Yazarların, şairlerin ana uğraşı yazmak zaten… Ama ana uğraşı başka sanat alanları olanların da yazı yazmasını önemsemişimdir. Ressamların, müzisyenlerin, karikatüristlerin…
Üstelik onların yazılarını okurken yazarların yazılarında beklediğim ustalığı beklemem doğal olarak. Sözcükleri yanyana getirmedeki acemiliklerini pek dikkate almam. Olsa olsa editörleri sorumlu tutarım bundan…
***
Şunun için yaptım bu girişi:
Müzisyen Timur Selçuk da bu dünyanın penceresinden bakıp geçenlerden oluverdi. Geçen hafta duruverdi yorulan kalbi.

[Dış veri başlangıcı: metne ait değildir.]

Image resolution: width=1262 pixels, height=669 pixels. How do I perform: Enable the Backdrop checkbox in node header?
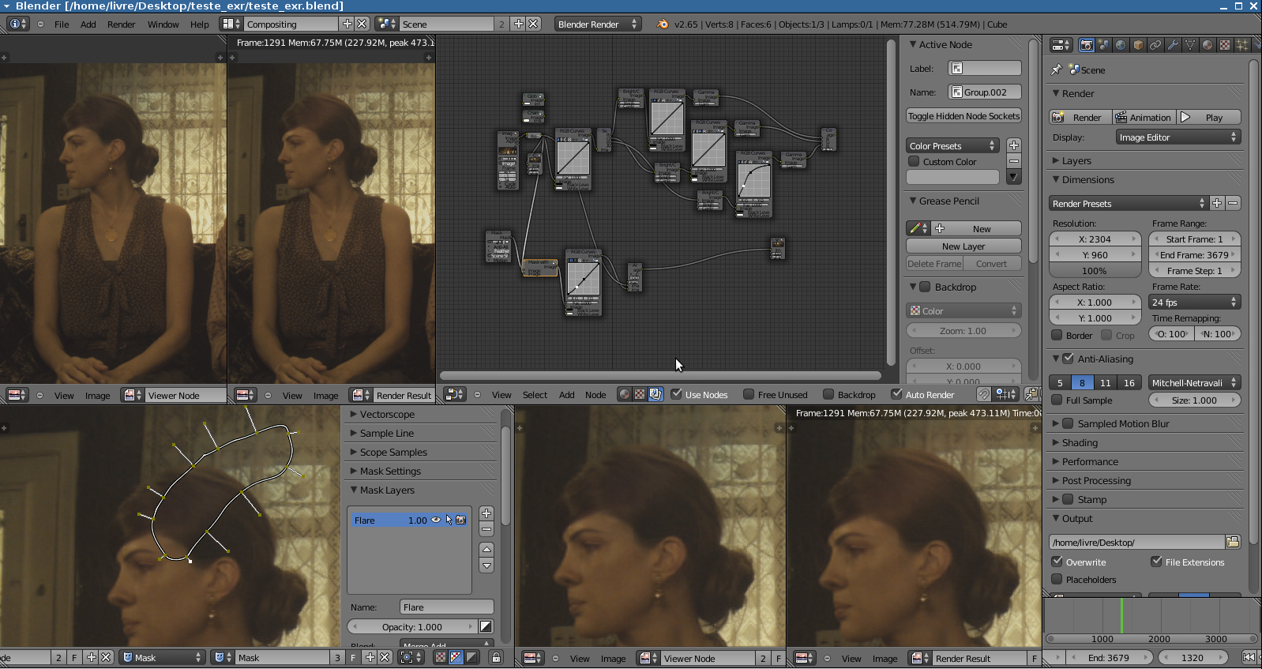pos(828,394)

Müzikleriyle unutulmazlarımız arasına girmişti çoktan da…
Yalnızca piyano tuşlarına değil, daktilo tuşlarına da basardı parmakları. Daktilo diyorum, bildiğimden değil öyle sandığımdan. Çünkü bilgisayarların daktiloların yerini almasından önceydi yazılarının yayımlanması…
Peki nasıl yazılardı onlar?
***
Bir bakmışsınız müzik tarihine dalmış, çok sesli müziğin doğuşundan söz ediyor… Bir bakıyorsunuz Almanya'daki işçilerimizin mutsuzluğundan… Aynı yazının içinde, İstanbul'da bir aydır akmayan sulara getiriyor sözü. İstanbul'u yönetmiş tüm başkanların bundan sorumlu olduğunu söyleyip geçiyor yüksek faizlere, bankerlik denince ilk usumuza geliveren Kastelli'ye, oradan Barış Derneği Davası'na…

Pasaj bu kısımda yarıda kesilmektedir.